These are the steps it takes to join the Royal Welsh as a Reservist.

As a Reserve Officer

Getting Started

Create an online account so you can fill in and submit your application. (There’s a ‘save’ functionality so you don’t have to do it all at once.) If you have any questions at all, chat to our Advisers on Live Chat or pop in to an Army Careers Centre.
Once your application has been received and your basic eligibility assessed, you’ll be sent a link to complete an online form about your general health.

Interview

If you're medically fit, you'll get a Candidate Support Manager (CSM) to support you.
You will be expected to contact or visit a Reserve unit and decide which one you would like to join. If you need help with this, your CSM can help you. Once you have decided on a suitable Unit, you will be invited for a Unit interview. This lets you ask questions and allows the unit’s recruiting team to see if you are suitable for the Army Reserve. This is important because it also allows you to ensure that the unit is right for you
After your interview you will need to fill out your medical declaration (RGMD), this is handed to your GP, and Optician (if needed).

Assessment

If you meet eligibility requirements and have completed any training and development set by your unit, you’ll be invited to spend 2 days at an Assessment Centre. Here, you’ll do physical and mental tests to judge your fitness and military potential, plus have a medical examination.
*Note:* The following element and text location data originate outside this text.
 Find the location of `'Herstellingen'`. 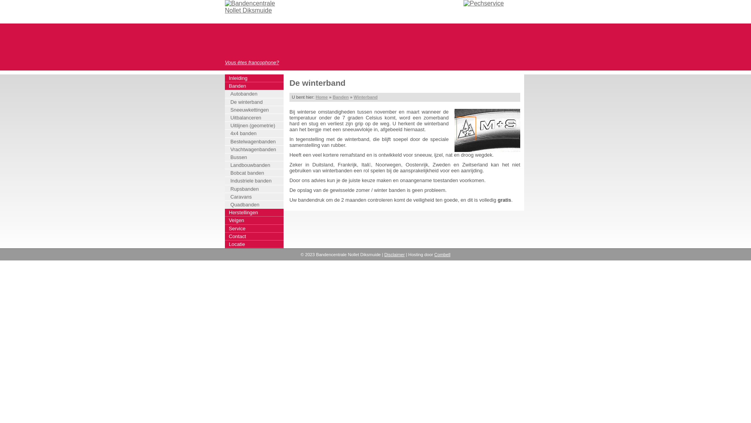

'Herstellingen' is located at coordinates (254, 212).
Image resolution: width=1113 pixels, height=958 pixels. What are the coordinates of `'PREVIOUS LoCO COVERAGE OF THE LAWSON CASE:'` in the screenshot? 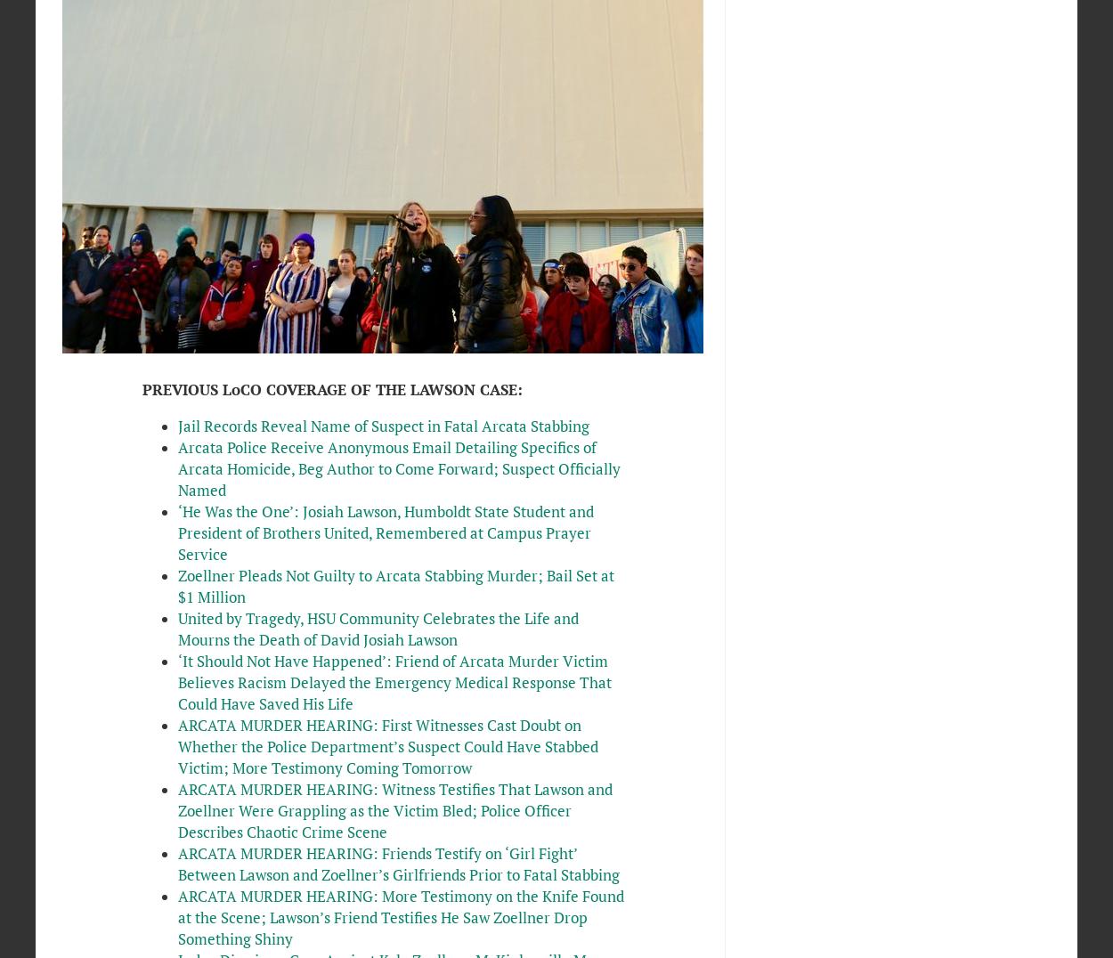 It's located at (330, 390).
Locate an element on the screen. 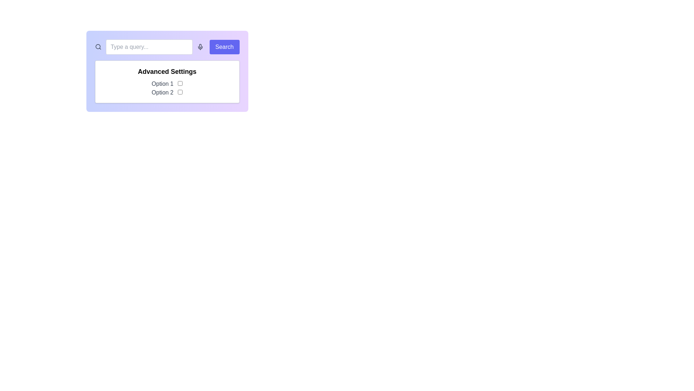 The image size is (694, 391). the label indicating 'Option 2', which describes the associated checkbox to its right in the 'Advanced Settings' section is located at coordinates (167, 92).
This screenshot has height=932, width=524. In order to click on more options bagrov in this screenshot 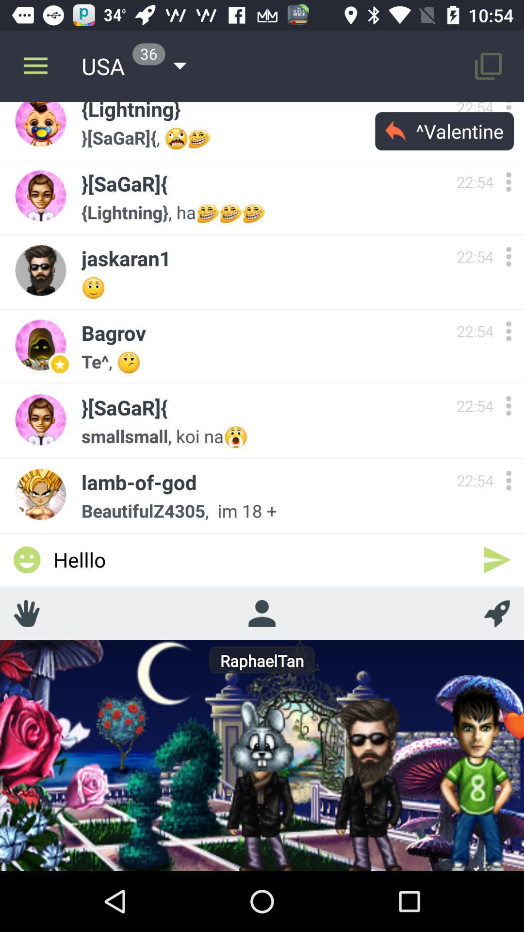, I will do `click(508, 331)`.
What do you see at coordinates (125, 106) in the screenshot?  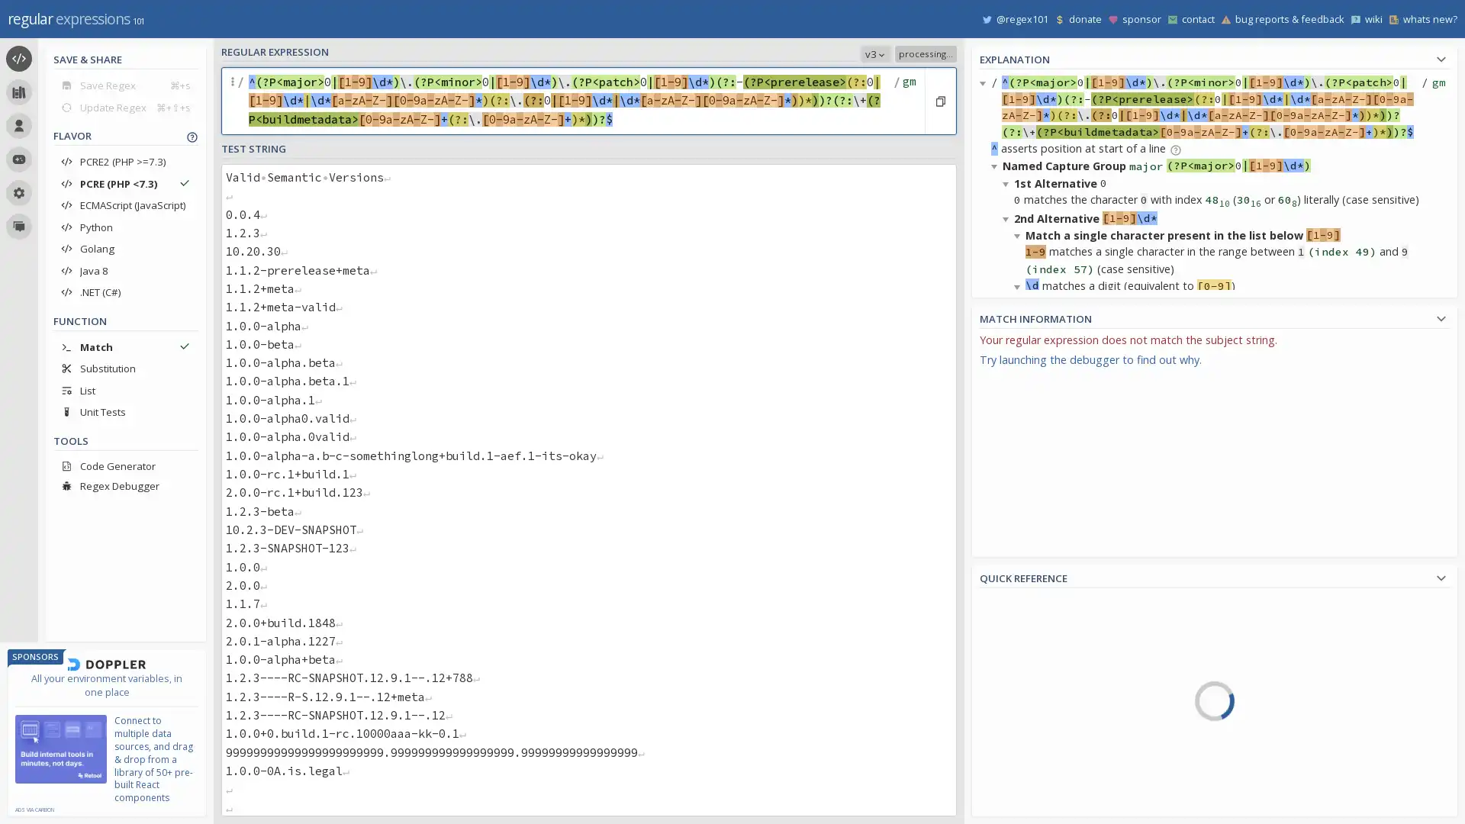 I see `Update Regex ++s` at bounding box center [125, 106].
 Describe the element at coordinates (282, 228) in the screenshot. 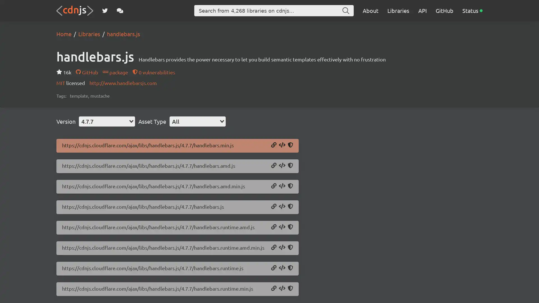

I see `Copy Script Tag` at that location.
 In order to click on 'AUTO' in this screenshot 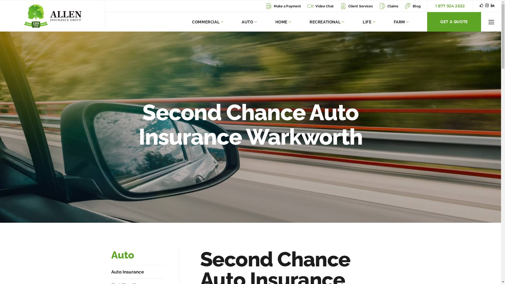, I will do `click(241, 22)`.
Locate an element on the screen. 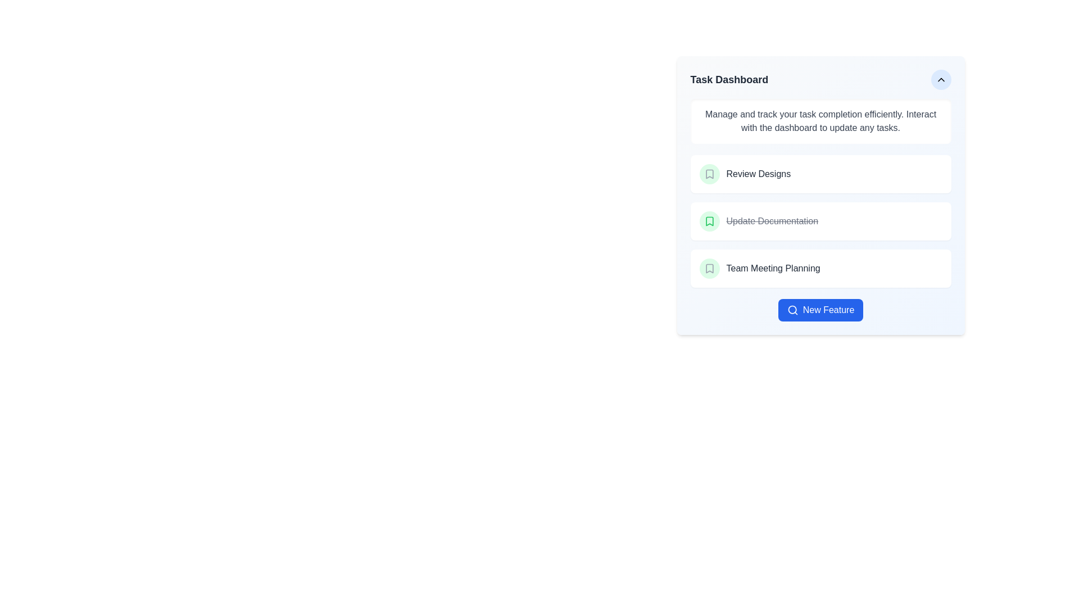 Image resolution: width=1079 pixels, height=607 pixels. the bookmark icon located at the right side of the 'Team Meeting Planning' task to bookmark the associated task is located at coordinates (708, 269).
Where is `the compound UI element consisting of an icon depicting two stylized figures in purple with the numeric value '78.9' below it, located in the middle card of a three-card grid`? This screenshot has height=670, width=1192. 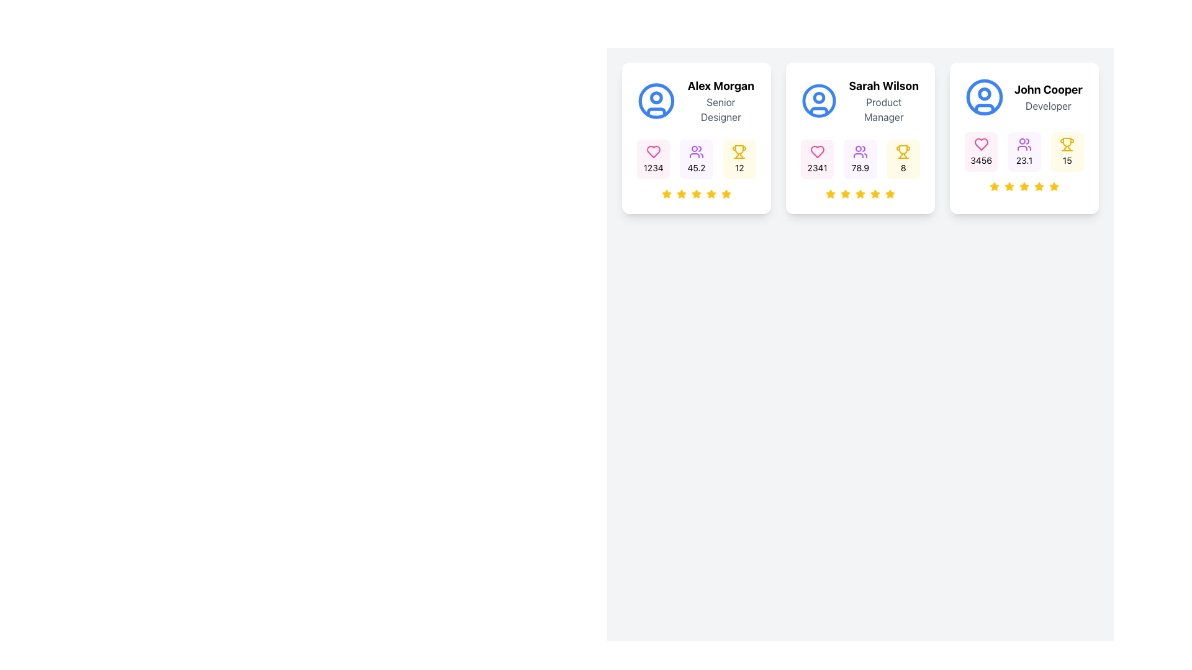
the compound UI element consisting of an icon depicting two stylized figures in purple with the numeric value '78.9' below it, located in the middle card of a three-card grid is located at coordinates (860, 159).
After you've completed your pre-employment checks (you will be given guidance on these), the next step in officer assessment is at the Army Officer Selection Board (AOSB). This is in two parts: a 24-hour briefing and a 3½ day Main Selection Board:

24-hour briefing (over a 2 day period)
At the briefing you'll undertake physical and practical exercises designed to test your leadership and teamwork potential. This is your chance to learn and prepare for the next step, Main Board selection. The AOSB prep document will help you get ready for this.

Main Board
Once you pass AOSB Briefing you will be asked back to attend Main Board. Over a 3½ day period you’ll be assessed physically and mentally to demonstrate your abilities.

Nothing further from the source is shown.